Anos atrás, seria começa o beguine. Mas o beguine passou de moda, e o swing,
o mambo, o baião e outras pragas vindas de alheias e próprias pragas. Pois aí
estava o rock, matinal, cor de sangue e metal inundando o dia e o quarto com
sua voz rouca, seu compasso monótono e histérico.
Purgo honestamente meus pecados e lembro o pai, que me aturava a mania
pelos sambas de Ary Barroso. O velho não dizia nada, mas me olhava fundo e
talvez tivesse ganas de me esganar. Mas me aturava e aturava o meu Brasil
brasileiro.
Hoje, aturo o rock. Vou ao banheiro, lavo o rosto, visto um short
e vou para a sala disposto a causar boa impressão à senhorita Regina Celi, que
de babydoll, esbaforida, se degringola ao som de U2.
O tapete já fora arrastado e amarfanhado a um canto. Meu castiçal de
prata foi profanado com a cara de um tipo até simpático que naquela manhã
ganhará alguma coisa à custa do meu labor e cheque.

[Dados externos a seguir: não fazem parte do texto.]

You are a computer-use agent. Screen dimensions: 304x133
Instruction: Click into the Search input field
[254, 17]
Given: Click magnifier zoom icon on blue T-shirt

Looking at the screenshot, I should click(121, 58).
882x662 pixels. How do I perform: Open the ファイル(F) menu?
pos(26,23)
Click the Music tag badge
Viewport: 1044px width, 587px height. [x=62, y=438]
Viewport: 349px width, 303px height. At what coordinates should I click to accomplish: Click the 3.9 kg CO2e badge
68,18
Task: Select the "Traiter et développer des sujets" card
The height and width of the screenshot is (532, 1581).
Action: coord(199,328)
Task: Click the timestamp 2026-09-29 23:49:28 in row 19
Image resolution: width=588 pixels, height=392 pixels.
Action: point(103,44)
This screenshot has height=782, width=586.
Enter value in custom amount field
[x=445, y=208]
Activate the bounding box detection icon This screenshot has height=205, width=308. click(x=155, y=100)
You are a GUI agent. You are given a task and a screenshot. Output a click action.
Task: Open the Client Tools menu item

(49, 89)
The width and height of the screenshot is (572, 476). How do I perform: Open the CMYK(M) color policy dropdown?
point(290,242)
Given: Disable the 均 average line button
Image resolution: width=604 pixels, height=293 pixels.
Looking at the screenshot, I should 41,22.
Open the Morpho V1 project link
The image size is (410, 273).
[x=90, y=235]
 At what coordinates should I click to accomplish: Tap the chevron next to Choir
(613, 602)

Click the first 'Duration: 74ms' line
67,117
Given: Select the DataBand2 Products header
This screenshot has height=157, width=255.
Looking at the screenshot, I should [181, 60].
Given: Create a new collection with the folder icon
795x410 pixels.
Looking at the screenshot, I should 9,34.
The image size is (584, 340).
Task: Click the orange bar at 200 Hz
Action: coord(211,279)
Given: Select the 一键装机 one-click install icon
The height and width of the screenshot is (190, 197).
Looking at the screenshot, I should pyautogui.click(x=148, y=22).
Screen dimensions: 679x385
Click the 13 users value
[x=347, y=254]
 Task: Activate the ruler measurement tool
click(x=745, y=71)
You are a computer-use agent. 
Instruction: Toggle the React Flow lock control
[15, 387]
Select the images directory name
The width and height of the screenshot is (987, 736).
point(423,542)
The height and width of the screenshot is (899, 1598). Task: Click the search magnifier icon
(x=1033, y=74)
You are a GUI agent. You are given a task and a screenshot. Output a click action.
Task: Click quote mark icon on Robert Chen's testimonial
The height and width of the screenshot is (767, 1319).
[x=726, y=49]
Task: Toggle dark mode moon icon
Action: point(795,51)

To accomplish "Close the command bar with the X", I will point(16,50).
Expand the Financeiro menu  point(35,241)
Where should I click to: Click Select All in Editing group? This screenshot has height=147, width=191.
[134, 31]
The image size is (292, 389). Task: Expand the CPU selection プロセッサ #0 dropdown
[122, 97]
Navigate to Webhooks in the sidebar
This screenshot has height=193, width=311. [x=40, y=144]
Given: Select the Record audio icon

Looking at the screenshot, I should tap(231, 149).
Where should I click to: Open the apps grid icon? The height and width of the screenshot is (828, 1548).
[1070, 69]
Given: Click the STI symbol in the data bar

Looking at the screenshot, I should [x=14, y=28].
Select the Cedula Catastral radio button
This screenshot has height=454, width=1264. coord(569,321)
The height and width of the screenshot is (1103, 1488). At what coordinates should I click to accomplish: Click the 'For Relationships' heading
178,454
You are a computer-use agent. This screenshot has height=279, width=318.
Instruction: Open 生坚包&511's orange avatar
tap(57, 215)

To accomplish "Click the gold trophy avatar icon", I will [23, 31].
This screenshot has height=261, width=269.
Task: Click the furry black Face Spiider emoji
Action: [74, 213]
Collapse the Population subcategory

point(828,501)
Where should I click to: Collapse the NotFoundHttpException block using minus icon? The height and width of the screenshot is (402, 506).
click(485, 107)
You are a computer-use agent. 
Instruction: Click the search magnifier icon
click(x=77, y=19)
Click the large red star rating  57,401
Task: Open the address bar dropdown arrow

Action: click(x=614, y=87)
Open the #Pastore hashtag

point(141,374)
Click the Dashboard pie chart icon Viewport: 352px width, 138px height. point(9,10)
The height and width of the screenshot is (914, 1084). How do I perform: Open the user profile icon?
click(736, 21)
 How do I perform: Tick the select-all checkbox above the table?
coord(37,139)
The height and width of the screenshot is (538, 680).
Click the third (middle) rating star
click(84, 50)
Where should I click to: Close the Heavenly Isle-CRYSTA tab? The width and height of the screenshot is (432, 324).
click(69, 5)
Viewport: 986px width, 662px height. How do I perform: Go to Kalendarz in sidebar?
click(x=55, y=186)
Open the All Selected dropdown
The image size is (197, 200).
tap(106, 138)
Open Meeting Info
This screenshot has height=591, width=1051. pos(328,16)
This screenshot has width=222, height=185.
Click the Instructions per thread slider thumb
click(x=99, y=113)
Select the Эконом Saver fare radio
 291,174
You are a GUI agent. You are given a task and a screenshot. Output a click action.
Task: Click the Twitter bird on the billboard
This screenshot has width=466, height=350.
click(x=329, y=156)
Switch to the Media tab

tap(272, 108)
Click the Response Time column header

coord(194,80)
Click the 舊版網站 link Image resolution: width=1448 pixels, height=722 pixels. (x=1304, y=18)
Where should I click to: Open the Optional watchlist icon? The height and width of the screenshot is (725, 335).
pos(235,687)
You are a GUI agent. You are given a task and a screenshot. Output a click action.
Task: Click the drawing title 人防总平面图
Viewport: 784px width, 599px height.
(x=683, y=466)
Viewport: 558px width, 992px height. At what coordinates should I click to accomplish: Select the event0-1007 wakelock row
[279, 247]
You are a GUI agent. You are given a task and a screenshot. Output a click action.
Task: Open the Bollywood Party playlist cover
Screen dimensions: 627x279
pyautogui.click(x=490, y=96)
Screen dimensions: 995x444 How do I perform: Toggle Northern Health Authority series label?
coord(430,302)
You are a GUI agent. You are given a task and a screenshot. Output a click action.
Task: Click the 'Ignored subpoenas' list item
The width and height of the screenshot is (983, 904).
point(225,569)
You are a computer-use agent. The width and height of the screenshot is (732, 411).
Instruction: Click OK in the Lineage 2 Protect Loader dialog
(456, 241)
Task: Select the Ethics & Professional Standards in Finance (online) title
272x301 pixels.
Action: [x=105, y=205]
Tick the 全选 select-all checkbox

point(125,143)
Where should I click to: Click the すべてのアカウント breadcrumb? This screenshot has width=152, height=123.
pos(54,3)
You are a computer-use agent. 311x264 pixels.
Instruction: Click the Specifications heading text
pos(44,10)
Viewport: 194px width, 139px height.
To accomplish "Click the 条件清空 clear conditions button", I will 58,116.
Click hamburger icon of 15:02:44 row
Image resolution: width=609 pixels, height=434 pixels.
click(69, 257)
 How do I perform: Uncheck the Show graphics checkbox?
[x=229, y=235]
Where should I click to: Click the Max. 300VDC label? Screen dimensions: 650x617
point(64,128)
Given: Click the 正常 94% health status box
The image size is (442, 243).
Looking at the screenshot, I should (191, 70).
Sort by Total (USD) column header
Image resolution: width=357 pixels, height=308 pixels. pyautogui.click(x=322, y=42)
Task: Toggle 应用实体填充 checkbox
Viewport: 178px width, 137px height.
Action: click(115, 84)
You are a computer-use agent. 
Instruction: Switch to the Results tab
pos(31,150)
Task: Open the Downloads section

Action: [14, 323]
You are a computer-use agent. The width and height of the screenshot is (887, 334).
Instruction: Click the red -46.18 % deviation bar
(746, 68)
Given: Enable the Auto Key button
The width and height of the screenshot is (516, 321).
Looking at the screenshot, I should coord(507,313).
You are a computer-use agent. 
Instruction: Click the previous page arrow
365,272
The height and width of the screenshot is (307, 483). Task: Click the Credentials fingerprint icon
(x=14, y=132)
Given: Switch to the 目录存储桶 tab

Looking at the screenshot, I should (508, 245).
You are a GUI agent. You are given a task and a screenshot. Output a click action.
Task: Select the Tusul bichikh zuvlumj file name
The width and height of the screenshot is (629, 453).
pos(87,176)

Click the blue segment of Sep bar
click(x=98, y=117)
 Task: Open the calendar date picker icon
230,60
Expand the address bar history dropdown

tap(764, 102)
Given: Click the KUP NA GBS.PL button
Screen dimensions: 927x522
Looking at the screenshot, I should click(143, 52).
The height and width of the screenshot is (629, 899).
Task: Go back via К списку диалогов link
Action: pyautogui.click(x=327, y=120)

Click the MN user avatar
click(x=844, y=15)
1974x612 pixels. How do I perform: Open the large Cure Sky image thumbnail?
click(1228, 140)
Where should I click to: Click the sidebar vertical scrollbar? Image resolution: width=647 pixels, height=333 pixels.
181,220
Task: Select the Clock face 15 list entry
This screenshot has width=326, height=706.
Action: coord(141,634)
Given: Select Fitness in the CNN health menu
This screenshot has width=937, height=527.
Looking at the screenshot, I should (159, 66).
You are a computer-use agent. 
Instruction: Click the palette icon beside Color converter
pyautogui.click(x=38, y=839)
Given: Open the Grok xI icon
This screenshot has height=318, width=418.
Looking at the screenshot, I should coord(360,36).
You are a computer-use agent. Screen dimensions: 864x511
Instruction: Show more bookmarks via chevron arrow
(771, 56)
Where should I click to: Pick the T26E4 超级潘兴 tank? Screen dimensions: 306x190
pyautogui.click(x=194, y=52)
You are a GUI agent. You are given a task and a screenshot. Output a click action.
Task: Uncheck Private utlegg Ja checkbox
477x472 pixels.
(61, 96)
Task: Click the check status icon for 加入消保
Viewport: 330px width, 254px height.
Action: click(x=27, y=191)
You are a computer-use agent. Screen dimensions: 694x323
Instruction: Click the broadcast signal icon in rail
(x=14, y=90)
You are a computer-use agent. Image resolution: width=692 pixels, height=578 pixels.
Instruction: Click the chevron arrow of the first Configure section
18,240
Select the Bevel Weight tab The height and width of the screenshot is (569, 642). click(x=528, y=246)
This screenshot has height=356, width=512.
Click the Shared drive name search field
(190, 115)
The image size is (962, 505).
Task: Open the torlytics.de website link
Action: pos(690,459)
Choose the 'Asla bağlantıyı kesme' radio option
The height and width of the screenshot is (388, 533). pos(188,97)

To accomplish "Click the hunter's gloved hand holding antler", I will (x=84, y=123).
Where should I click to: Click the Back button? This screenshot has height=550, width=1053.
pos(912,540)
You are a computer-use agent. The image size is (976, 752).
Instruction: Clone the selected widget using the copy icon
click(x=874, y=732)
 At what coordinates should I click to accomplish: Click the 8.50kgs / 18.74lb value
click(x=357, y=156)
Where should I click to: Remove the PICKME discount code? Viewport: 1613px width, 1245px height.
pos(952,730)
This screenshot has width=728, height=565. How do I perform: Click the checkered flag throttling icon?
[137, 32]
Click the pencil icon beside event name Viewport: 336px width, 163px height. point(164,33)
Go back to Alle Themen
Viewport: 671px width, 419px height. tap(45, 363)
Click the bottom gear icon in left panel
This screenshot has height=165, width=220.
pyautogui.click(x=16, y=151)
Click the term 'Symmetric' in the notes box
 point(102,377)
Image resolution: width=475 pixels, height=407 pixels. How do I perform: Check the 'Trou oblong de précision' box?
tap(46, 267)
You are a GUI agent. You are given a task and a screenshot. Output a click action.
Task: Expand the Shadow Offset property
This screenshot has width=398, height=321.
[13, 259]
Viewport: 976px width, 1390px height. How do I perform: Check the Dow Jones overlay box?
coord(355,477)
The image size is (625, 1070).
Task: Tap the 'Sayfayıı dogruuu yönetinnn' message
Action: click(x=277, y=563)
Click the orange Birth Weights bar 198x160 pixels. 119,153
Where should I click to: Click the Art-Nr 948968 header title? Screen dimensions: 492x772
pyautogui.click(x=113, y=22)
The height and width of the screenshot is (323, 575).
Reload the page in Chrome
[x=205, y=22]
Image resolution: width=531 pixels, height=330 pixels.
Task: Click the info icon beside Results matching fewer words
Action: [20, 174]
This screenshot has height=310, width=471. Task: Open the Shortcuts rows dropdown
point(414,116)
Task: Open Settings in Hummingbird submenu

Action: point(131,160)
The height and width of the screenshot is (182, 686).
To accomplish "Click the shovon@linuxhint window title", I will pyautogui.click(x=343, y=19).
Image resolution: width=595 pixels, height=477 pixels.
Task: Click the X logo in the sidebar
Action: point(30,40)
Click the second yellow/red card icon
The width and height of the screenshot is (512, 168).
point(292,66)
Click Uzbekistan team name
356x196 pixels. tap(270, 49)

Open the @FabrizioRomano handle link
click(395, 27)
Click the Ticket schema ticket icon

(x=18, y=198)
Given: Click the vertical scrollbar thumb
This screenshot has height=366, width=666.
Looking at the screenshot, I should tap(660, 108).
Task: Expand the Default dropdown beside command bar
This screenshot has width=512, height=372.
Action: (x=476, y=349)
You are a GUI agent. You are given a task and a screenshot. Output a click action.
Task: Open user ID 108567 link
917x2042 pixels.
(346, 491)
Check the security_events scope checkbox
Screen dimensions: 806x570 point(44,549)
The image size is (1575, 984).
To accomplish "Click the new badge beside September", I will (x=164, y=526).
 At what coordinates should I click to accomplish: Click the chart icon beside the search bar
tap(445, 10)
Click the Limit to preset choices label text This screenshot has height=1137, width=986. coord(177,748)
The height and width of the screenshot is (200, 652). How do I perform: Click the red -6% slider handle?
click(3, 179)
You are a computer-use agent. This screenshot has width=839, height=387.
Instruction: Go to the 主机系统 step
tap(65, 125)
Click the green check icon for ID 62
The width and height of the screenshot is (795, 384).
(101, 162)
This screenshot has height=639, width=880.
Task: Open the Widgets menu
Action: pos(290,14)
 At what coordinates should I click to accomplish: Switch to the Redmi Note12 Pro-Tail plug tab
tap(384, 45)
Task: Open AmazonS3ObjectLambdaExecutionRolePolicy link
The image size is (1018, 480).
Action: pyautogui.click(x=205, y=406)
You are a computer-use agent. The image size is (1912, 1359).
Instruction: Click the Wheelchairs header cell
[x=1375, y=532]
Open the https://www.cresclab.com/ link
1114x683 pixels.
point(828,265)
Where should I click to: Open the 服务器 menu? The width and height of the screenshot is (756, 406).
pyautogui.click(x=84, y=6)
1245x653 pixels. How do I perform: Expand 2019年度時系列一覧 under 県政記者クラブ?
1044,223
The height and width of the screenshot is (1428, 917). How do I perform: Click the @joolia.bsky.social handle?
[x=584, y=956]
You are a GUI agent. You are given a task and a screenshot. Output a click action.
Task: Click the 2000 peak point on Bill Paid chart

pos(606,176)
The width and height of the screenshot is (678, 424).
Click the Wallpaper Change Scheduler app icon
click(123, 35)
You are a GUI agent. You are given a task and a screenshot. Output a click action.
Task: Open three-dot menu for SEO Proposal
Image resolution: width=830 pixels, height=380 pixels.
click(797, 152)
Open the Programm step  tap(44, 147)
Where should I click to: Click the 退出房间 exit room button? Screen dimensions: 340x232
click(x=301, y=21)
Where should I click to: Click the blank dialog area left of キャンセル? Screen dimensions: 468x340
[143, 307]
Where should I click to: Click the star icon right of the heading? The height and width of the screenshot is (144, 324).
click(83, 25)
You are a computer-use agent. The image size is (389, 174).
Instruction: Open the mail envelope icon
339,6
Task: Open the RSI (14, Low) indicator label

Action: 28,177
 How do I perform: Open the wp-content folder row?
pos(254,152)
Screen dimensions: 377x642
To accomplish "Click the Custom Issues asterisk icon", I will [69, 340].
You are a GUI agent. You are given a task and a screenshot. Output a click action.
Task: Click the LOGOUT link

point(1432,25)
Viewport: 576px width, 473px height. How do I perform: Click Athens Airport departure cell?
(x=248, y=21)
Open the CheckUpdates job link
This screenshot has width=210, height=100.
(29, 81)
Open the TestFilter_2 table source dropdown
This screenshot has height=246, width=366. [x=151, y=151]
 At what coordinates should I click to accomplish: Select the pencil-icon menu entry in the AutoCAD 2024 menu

A senhorita Regina Celi tem a cara afogueada, os pés e as pernas
avançam e ficam no mesmo lugar, o corpo todo treme e sua, até que ela me estende
o braço.
— Vem, papai!
O peso dos meus invernos e minhas banhas causa breve hesitação. Mas
ali estamos, eu e a senhorita Regina Celi, uma menina que ainda pego no colo e
aqueço com meu amor e o meu carinho, quando ela tem medo do mundo ou de não saber
os afluentes da margem esquerda do rio Amazonas na hora do exame. Ela me chama
e me perdoa.
Então, aumento o volume do som, espero o tal do U2 dar um grito
histérico e medonho - e esqueço o cheque, a vida e a faina humana rebolando
este cansado corpo-pasto de espantos - até que o fôlego e o U2 acabem na manhã
e no som.
Crônicas para
se ler na escola. Rio de Janeiro: Objetiva, 2009.